- **Belge alıntısı**
-=-=-=-=-

Söylemeye çalıştığım, beklenmeyen, hızlı ve ani bir fakirleşme var. Bu hızlı ve ani fakirleşmenin, insan zihninde, nasıl fırtınalar yaratıp, yaratmayacağıdır.
Olağanüstü olaylar olağan dışı düşünme süreçlerini tetikler. Olayın şiddetine göre travma bile yaratır.
Şok dediğimiz, çok hızlı gelişen, düşünce değişiklikleri yaşanabilir. Hatta kitlelerde, bu şok etkisi yaratılması, gizli servisler tarafından yapay olarak da düzenlenir.
Kast ettiğim, toplumsal dinamikler, ne derecede, harekete geçer veya geçmez.
Bu sadece bir seçim meselesi değildir. Toplumsal dönüşüm meselesidir.
Lakin bu kez, hızlı ve ani fakirleşmenin getireceği bir bilinç sıçraması olur mu olmaz mı meselesi, kitlelerin yönlendirilmesi ile de yakından ilgilidir.
Halktan, çalışandan, emekten yana olan seslere kulak vermeliyiz. Servet sınıfından ve onun temsilcilerinden gelen seslere değil.
Toplumsal vicdan, toplumsal dokudaki çözülmeyi nasıl kavrayacaktır? Korkacak mıdır, yoksa çözüme katılacak mıdır?
İçine düştüğümüz vurgun ve yağma sisteminden kurtulmayı, bu sistemle bütünleşmiş olanlardan beklersek, bir çözüme ulaşabilir miyiz?
Vurgun ve yağmanın temsilcilerinin, bu halk tepkisine ne kadar şiddet kullanarak, karşılık verecektir? Ve bu şiddetten korkmayanların sayısı, sistemi değiştirmeye yetecek midir?
Yaşadığımız vurgun ve yağmanın ölçüsünün çok yüksek olması, tepkilerin de çok yüksek olmasına sebep olacak mıdır?
Şunu şimdiden söylemek mümkün; hiçbir şekilde, dünyamız, krizden önceki dünya olmayacaktır.
Sistemin temsilcilerinden ve vurgunculardan şu sesi duyar gibiyim; kapitalizm ne krizleri geçti, bunu mu geçemeyecek? Bu dünya 1929 krizini geçti de bunu mu geçemeyecek?
Vahşi liberalizmin savunucuları böyle düşünüyor. Lakin içlerinde, toplumsal dokuların ve toplumsal vicdanın hiç olmadığı kadar kabardığını söyleyenler de var.
Toplumun ideolojik olarak en geride olan esnaf kesimi, kapitalizmin son operasyonlarından, en az çalışanlar kadar vurgun yedi.
Dini yapılanmanın kuluçkası esnaf, kolay kolay kurulu düzenden ayrılmayacak kadar muhafazakardır.
Bu son krizde esnaf şunu anlamıştır; orta sınıf ortadan kalkarsa, benim de ortadan kalkacağım kesidir. Servet sınıfı tarafından imha edileceğini ve kendisinin de çalışan ve güvencesiz sınıfına doğru hızla itildiğini görecektir.
Umudumuzun küçük esnaf ve küçük işletme sahipleri olduğunu söylemek, abartı olamaz.
Çalışan sınıfın hareketlendiğini çok net görebiliyoruz. Esnaf destek verirse, eylemler yozlaştırılmayıp, doğru bir yörüngeye oturursa, neden olmasın?

-=-=-=-=-

- **Sağlanan bilgiler**
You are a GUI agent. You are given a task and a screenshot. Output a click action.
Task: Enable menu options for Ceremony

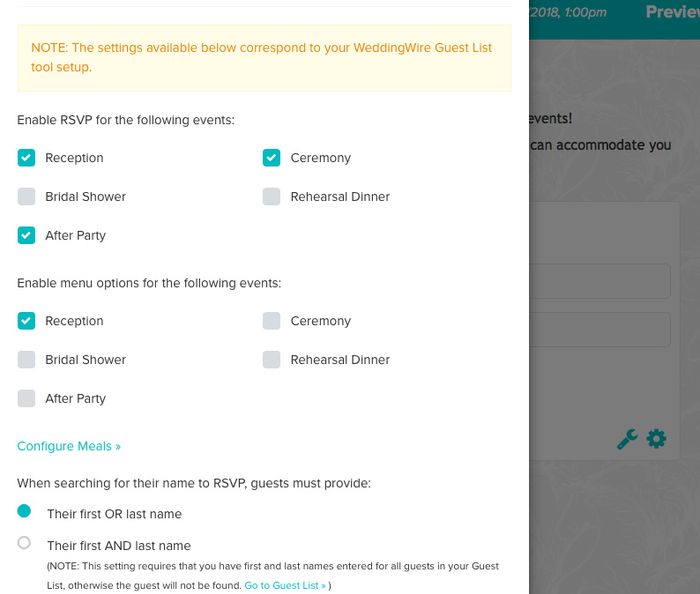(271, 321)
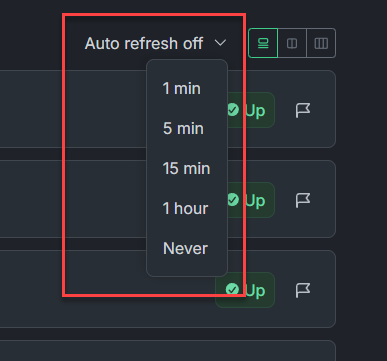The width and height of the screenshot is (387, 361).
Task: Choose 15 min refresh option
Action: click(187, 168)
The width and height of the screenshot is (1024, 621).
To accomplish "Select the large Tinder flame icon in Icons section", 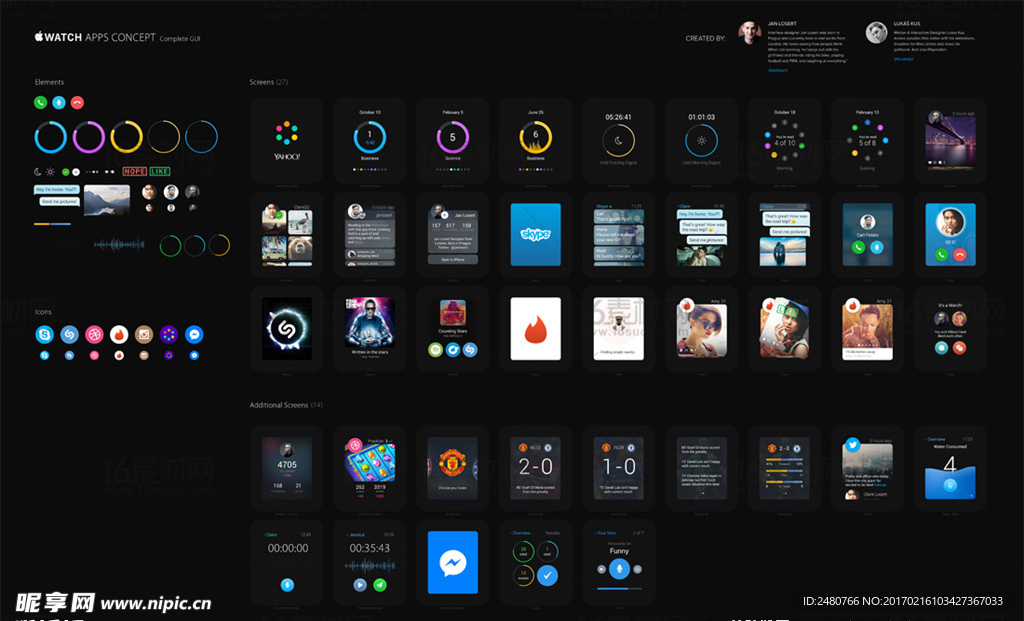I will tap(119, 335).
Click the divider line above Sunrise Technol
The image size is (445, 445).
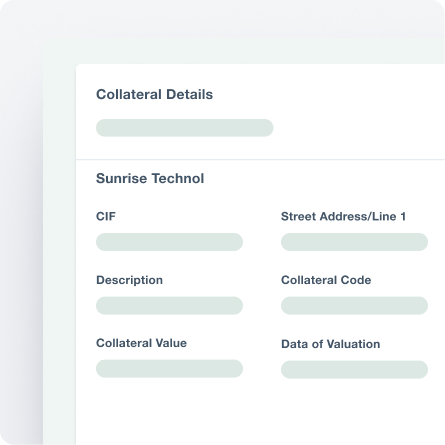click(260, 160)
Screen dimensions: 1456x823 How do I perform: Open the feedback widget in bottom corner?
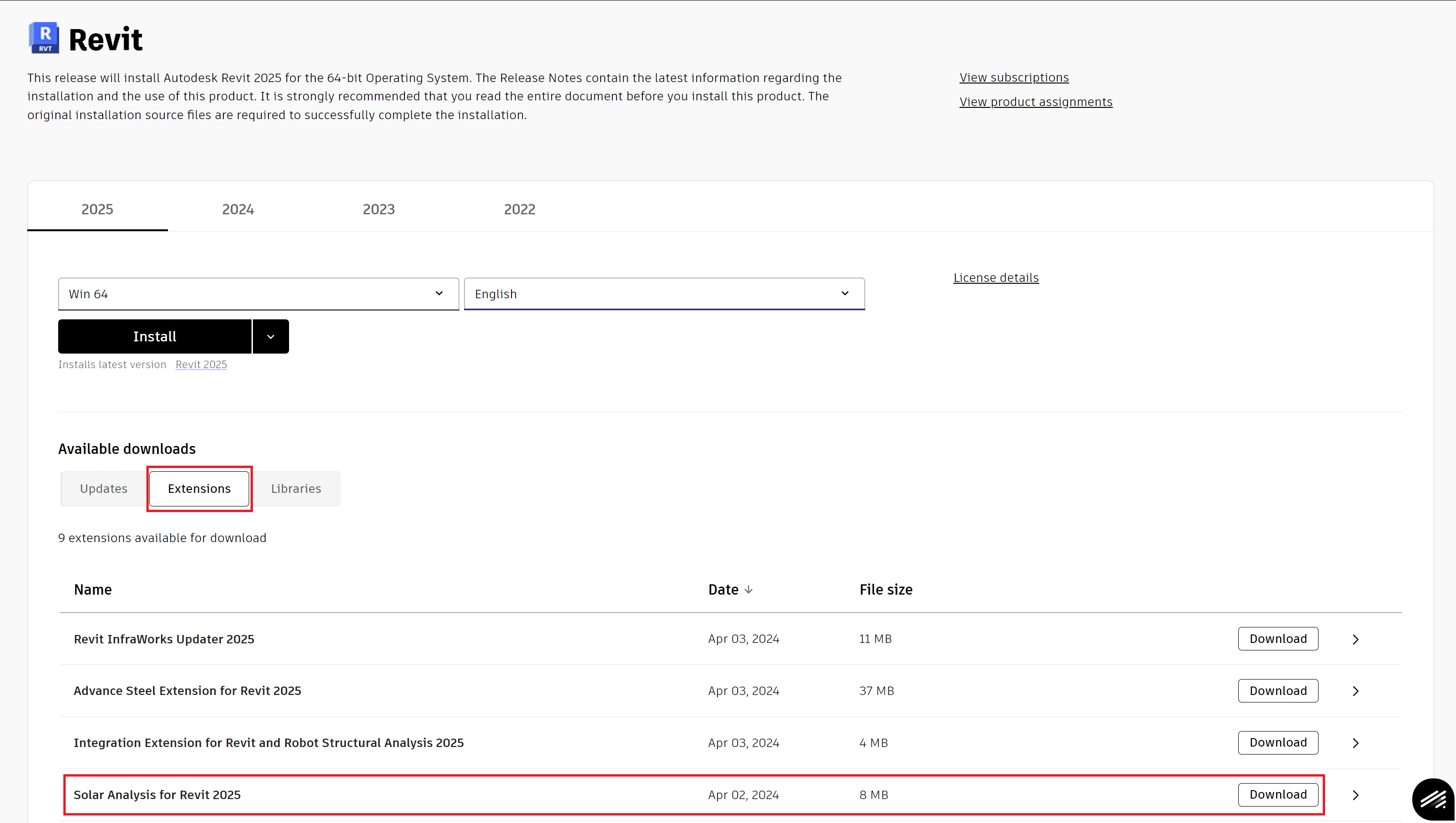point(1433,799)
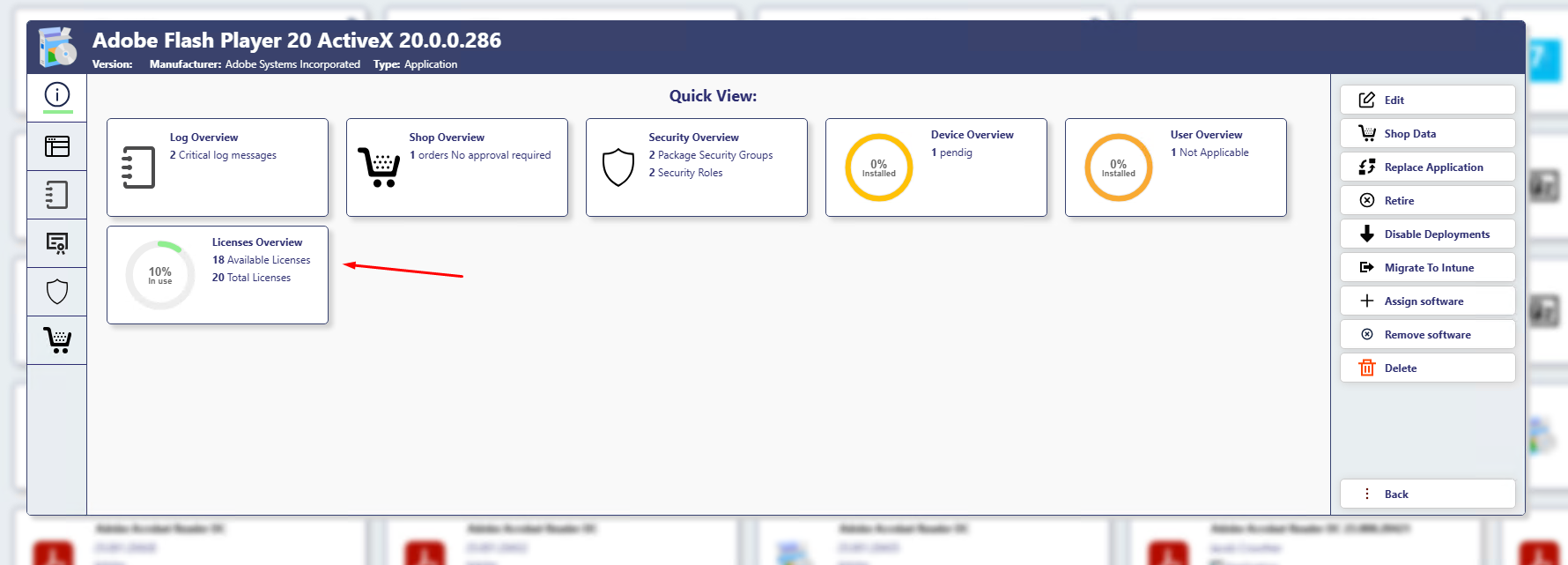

-=-=-=-=-

- **Yönergeler**
- a) Belge alıntısına göre kulak verilmesi gereken sesler kimden yana olan seslerdir? Hepsini sayın.
- b) Belge alıntısına göre esnaf kurulu düzenden neden kolay kolay ayrılmaz? Bir iki cümleyle açıklayın.
- c) Belge alıntısında "Lakin bu kez, hızlı" sözlerinin geçtiği yerle açılan ve "çözüme ulaşabilir miyiz?" ile kapanan bölümü hiç değiştirmeden yineleyin.

- **Tam yanıtlar**
- a) Halktan, çalışandan ve emekten yana olan sesler.

- b) Alıntıya göre esnaf dini yapılanmanın kuluçkasıdır. Kurulu düzenden kolay kolay ayrılmayacak kadar da muhafazakardır.

- c)
Lakin bu kez, hızlı ve ani fakirleşmenin getireceği bir bilinç sıçraması olur mu olmaz mı meselesi, kitlelerin yönlendirilmesi ile de yakından ilgilidir.
Halktan, çalışandan, emekten yana olan seslere kulak vermeliyiz. Servet sınıfından ve onun temsilcilerinden gelen seslere değil.
Toplumsal vicdan, toplumsal dokudaki çözülmeyi nasıl kavrayacaktır? Korkacak mıdır, yoksa çözüme katılacak mıdır?
İçine düştüğümüz vurgun ve yağma sisteminden kurtulmayı, bu sistemle bütünleşmiş olanlardan beklersek, bir çözüme ulaşabilir miyiz?